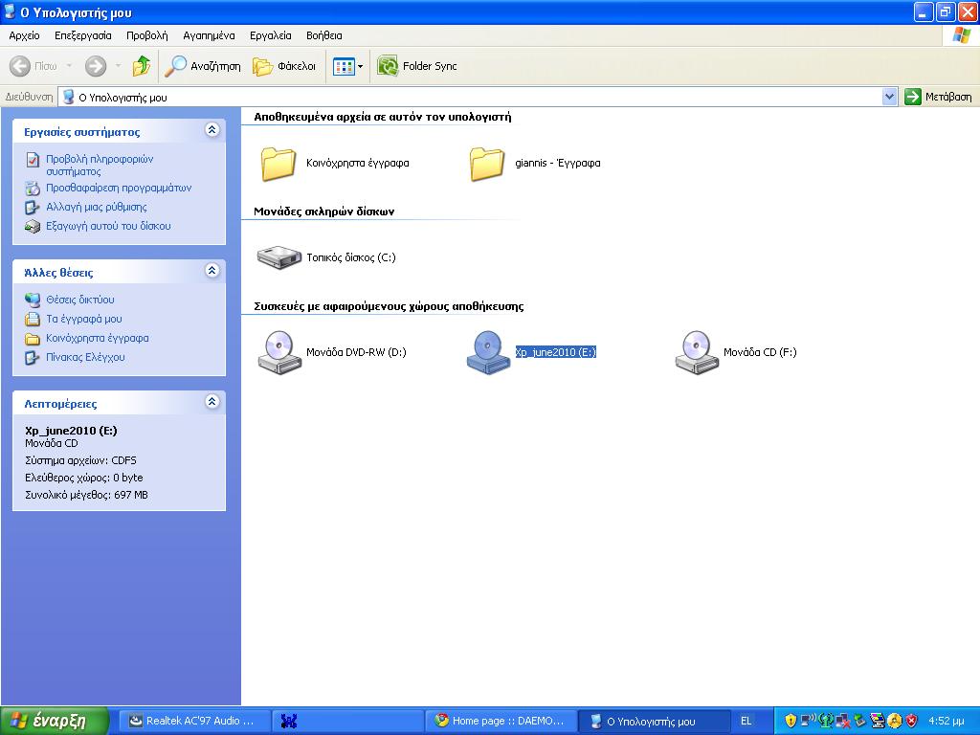Open the Αρχείο menu
The height and width of the screenshot is (735, 980).
click(x=24, y=35)
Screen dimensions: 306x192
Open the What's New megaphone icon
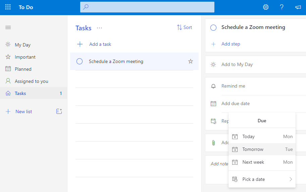point(298,7)
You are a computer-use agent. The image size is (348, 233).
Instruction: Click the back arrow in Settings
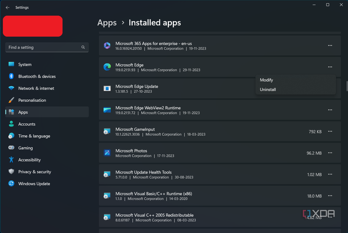pyautogui.click(x=7, y=8)
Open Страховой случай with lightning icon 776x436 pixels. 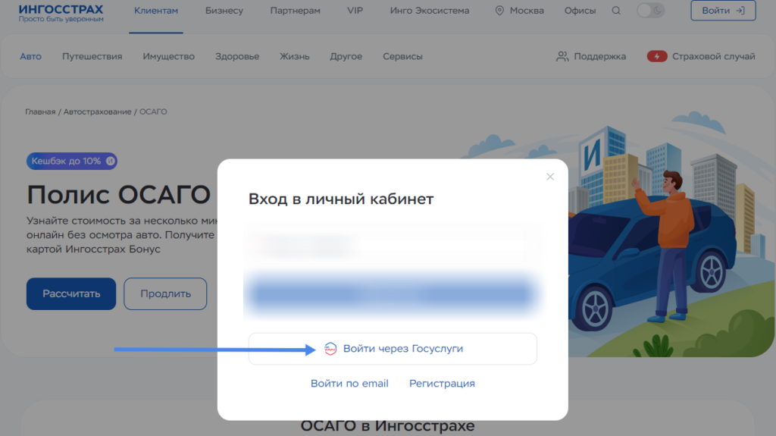pos(701,56)

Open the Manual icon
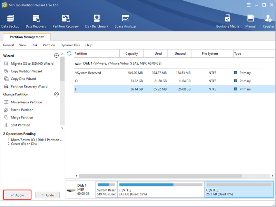[251, 21]
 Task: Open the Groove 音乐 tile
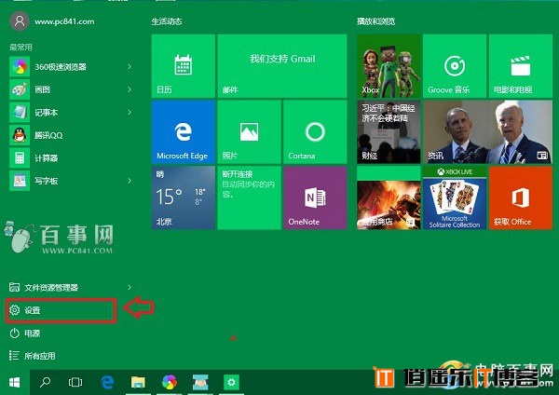[454, 66]
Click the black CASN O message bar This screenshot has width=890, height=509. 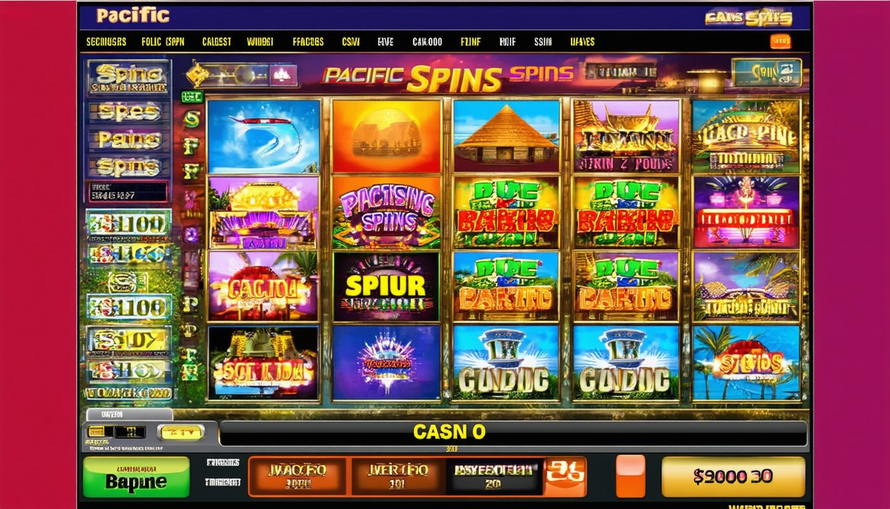[513, 433]
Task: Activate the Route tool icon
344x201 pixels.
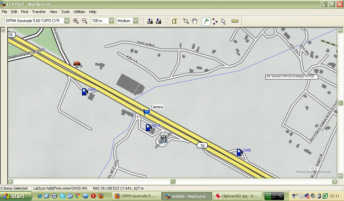Action: [215, 21]
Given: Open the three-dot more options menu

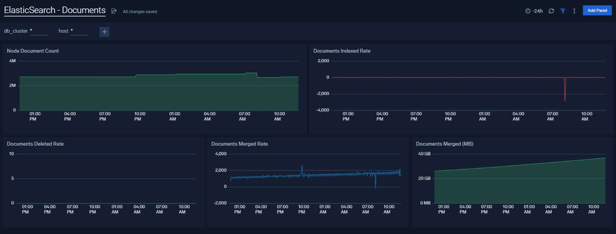Looking at the screenshot, I should pyautogui.click(x=574, y=11).
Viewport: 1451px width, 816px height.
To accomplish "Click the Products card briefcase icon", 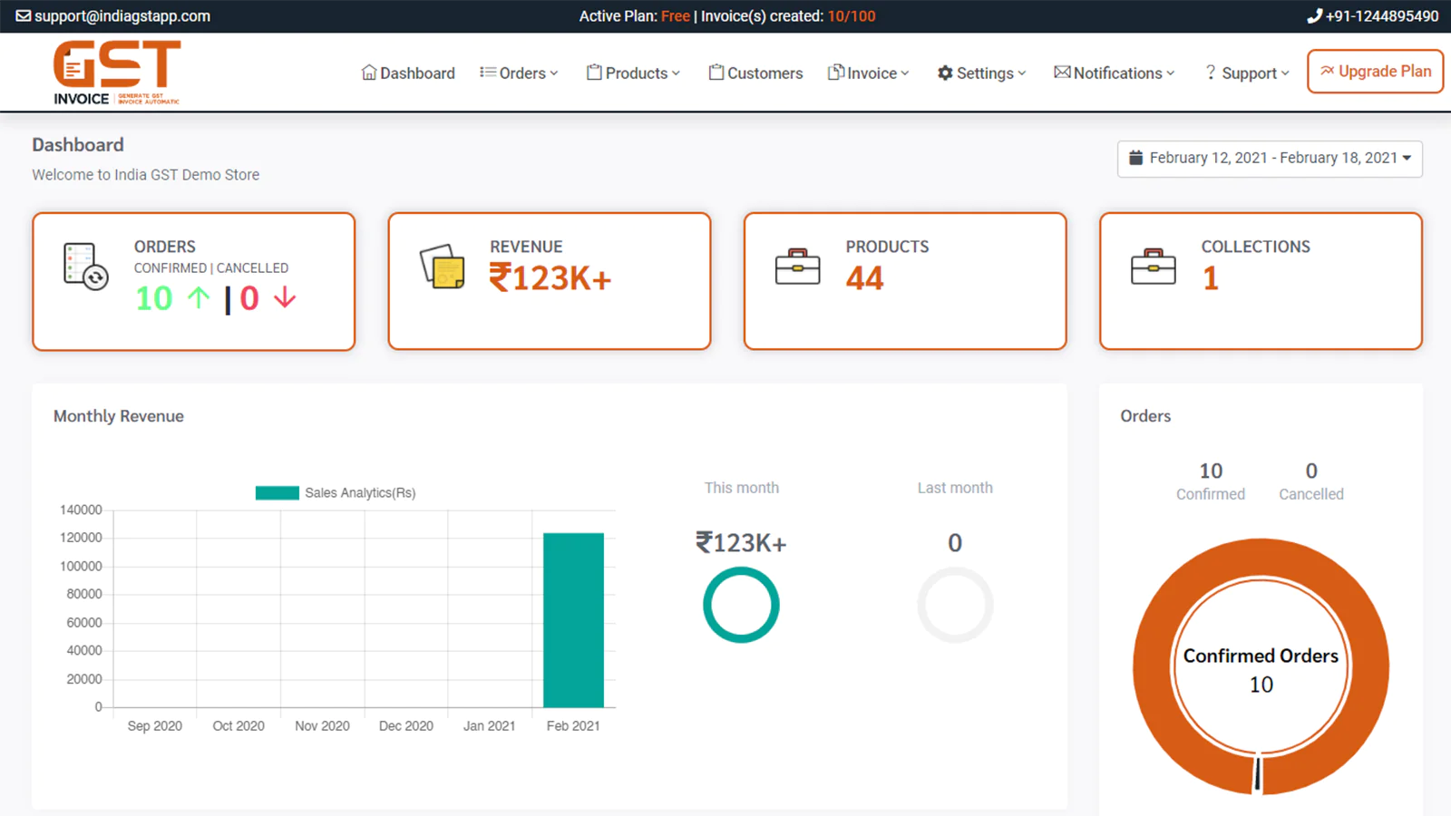I will point(797,267).
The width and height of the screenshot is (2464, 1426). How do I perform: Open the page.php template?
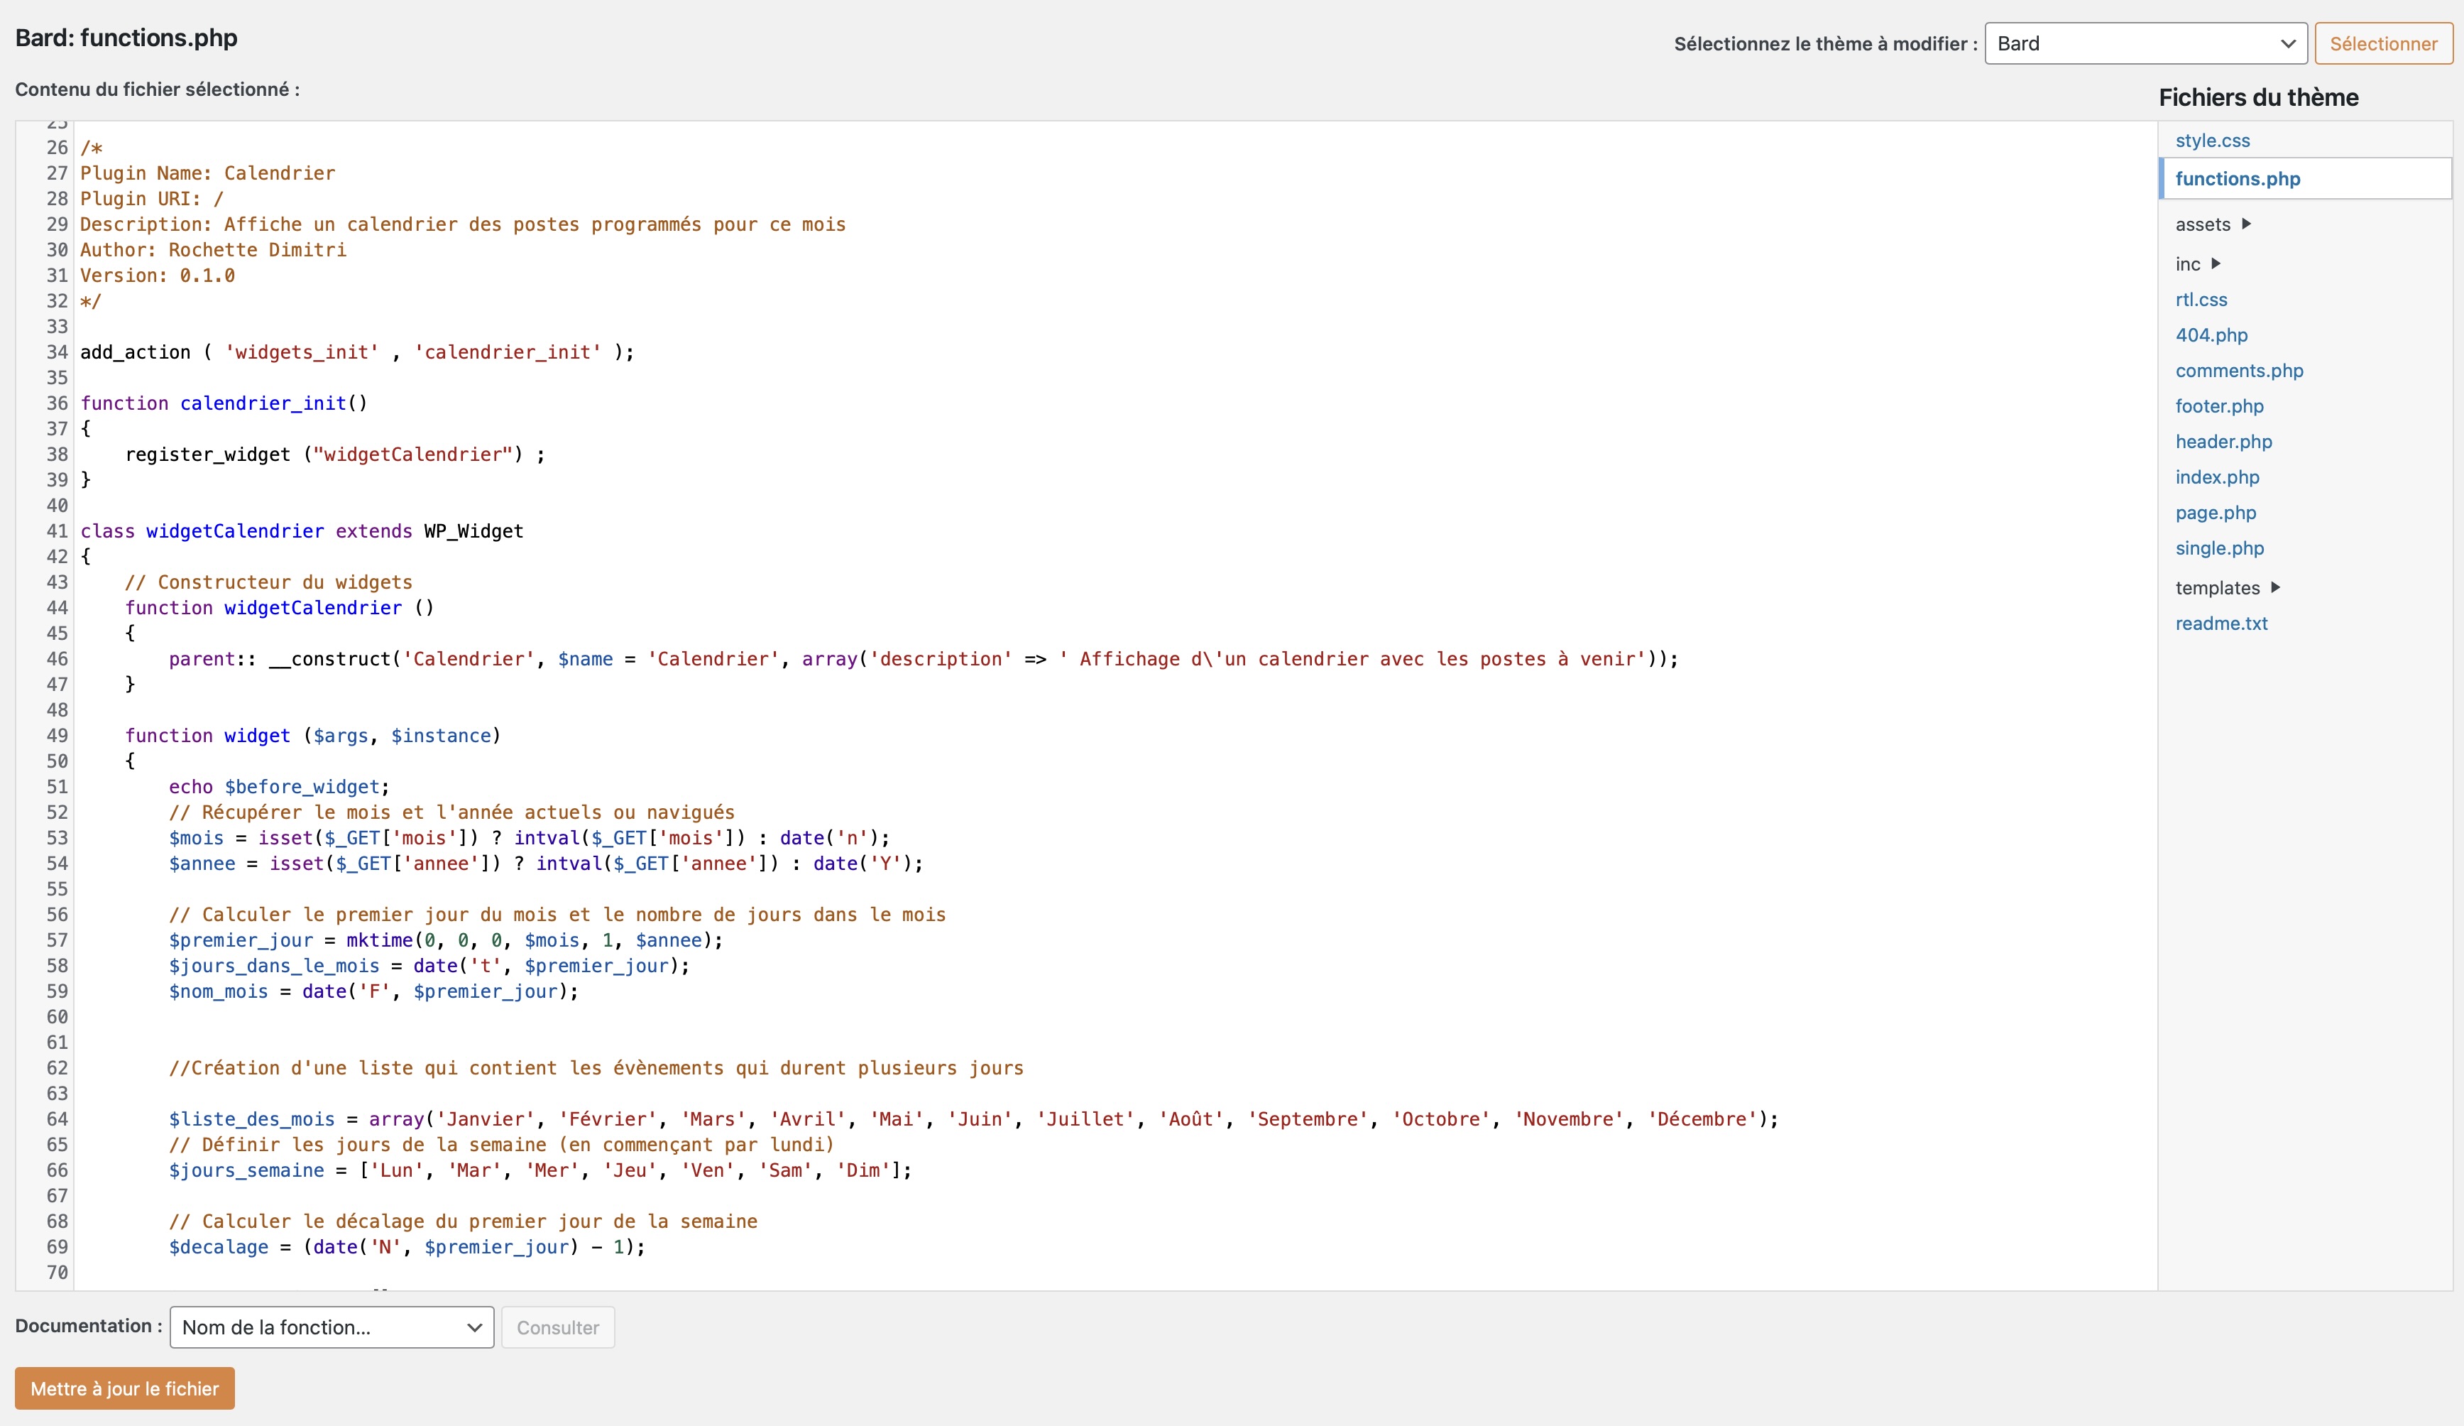click(2215, 512)
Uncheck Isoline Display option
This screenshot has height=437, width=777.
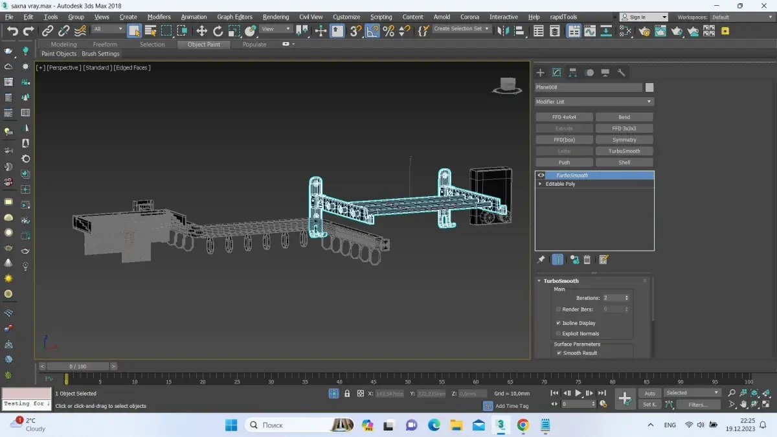click(558, 323)
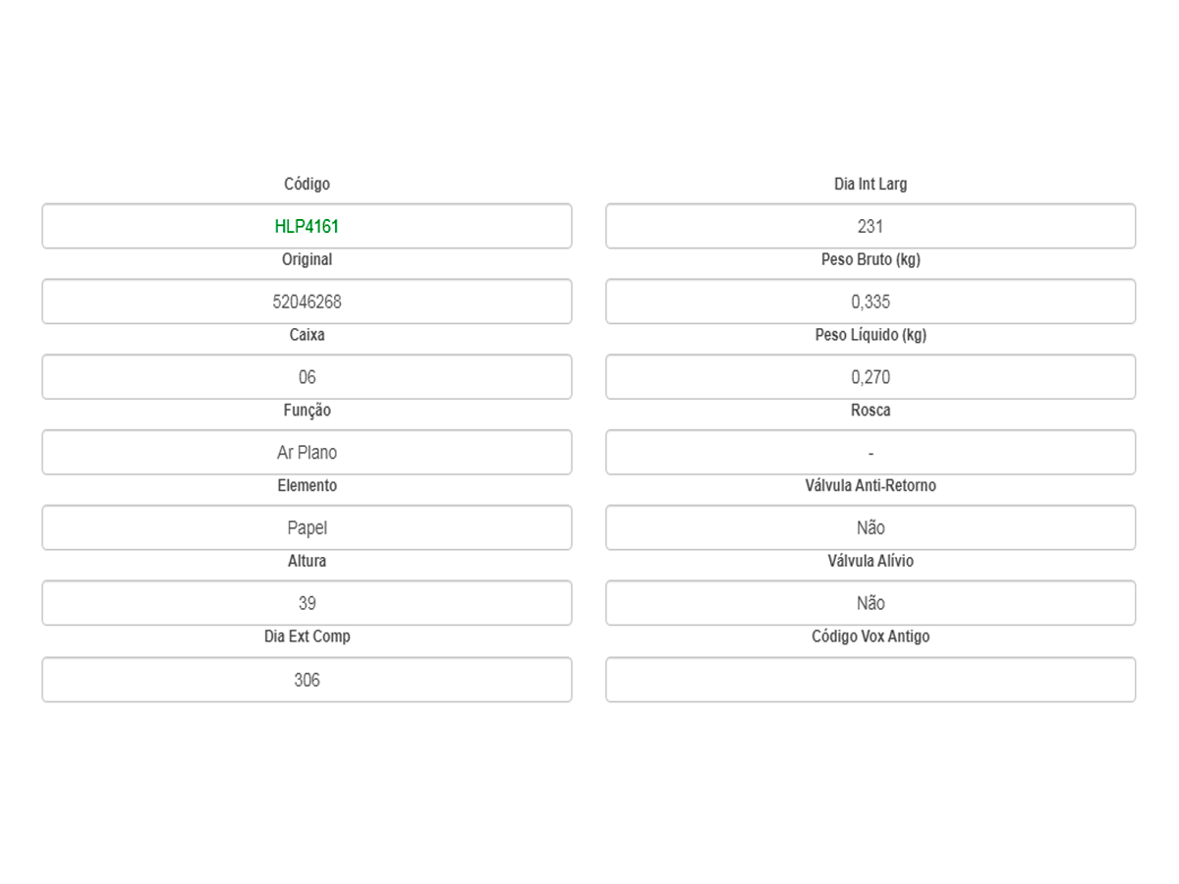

• [The task]: Copy the items verbatim, beginning at the line containing "The width and" and continuing through the last of the items, with both ends included. Leave the pictures out of the copy.

• [Solution to this task]:
The width and height of the screenshot is (2464, 1426). How do I perform: Open the page.php template?
click(2215, 512)
Uncheck Isoline Display option
This screenshot has height=437, width=777.
click(558, 323)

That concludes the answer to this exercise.